Instead of the usual try these questions instead:

Your insights into your learning in this course can help me see our course from your side of the desk. Please respond to any three of the statements below (more if you’d like). Submit these anonymously; I will use them as I plan for my courses next semester. 

In this course …

  • it most helped my learning of the content when…because…
  • it would have helped my learning of the content if…because…
  • the assignment that contributed the most to my learning was… because…
  • the reading that contributed the most to my learning was… because…
  • the kinds of homework problems that contributed most to my learning were…because…
  • the approach I took to my own learning that contributed the most for me was…because…
  • the biggest obstacle for me in my learning the material was… because…
  • a resource I know about that you might consider using is…because…
  • I was most willing to take risks with learning new material when… because…
  • during the first day, I remember thinking…because…
  • what I think I will remember five years from now is…because…

You can also add a query such as the following: What is something covered in this course material that you can do now that you could not do or did not fully understand at the beginning of the term?
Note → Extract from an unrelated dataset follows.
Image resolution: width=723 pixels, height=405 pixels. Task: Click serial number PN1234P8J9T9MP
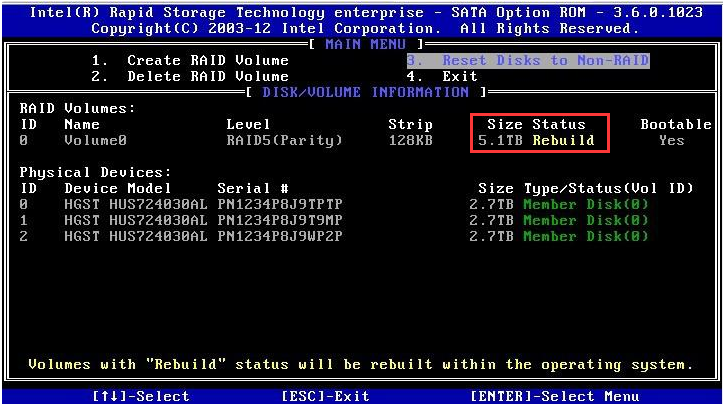(x=280, y=220)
from: http://www.facultyfocus.com/articles/philosophy-of-teaching/a-new-twist-on-end-of-semester-evaluations/

And:

…If you’re interested in improving something like organization, if you define it behaviorally, you can change what you, do which is a lot easier than changing what you are. Organization has never been one of my strong suits and I didn’t make much progress trying to “be” organized. But when I started putting a skeleton outline on the board, when I stopped five minutes before the end of period and used the outline to summarize, when I began class working with students to create a list of points to remember from last class, I was seen by students as being more organized.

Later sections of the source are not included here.